第31話 防壁作りの手伝いをしてみた
港町アクアスの冒険者ギルドで、水曜日クエストを受注したあと。
『水曜日クエストへの準備を手伝ってほしい』と頼まれたローナは、アリエスたちとともに町の南側にある海岸まで来ていた。
「わぁ……綺麗……」
ローナの視界に飛びこんできたのは、一面の水色と白。
パールを敷きつめたような白光りする砂浜の先には、綺麗な水色の浅瀬がどこまでも広がっている。

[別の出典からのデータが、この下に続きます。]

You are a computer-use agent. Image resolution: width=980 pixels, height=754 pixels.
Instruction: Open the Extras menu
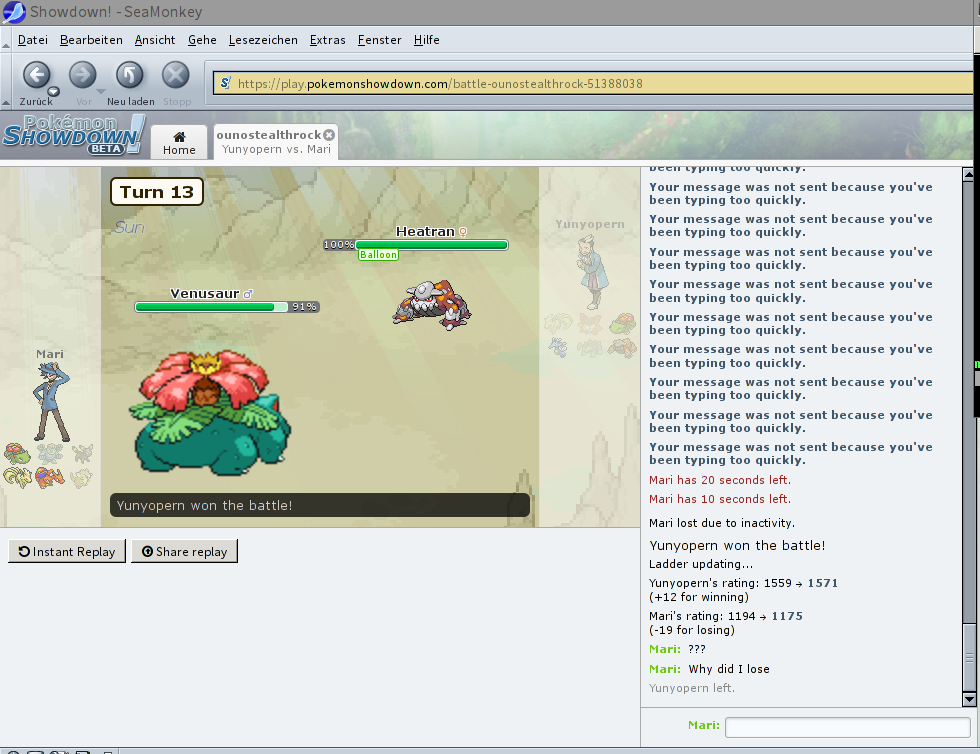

「えっと、ここはたしか……ウルス海岸っていうんですよね」
「よく知ってるわね、ローナちゃん! かわいくて物知りとか最強ね!」
「え? あ、はい……? それで、私はここでなにをし――」
「えぇえええっ!? ウルス海岸を知ってるなんて、すごすぎるぅううッ!?」
「いやいやいや!? 博識すぎるだろぉおおおっ!?」
「ローナ様すげええええええッ!?」
と、一緒について来ていた冒険者たちからも、絶賛の声が上がりまくり。
「「「――ローナ!! ローナ!! ローナ!!」」」
わぁああああァァァア――ッ!! と。
割れんばかりの喝采とローナコールがわき起こった。
「……え? ……え?」
歴戦の冒険者たちが、疲弊した腕をちぎれんばかりに振り上げ、張り裂けるほどに声を張り上げる。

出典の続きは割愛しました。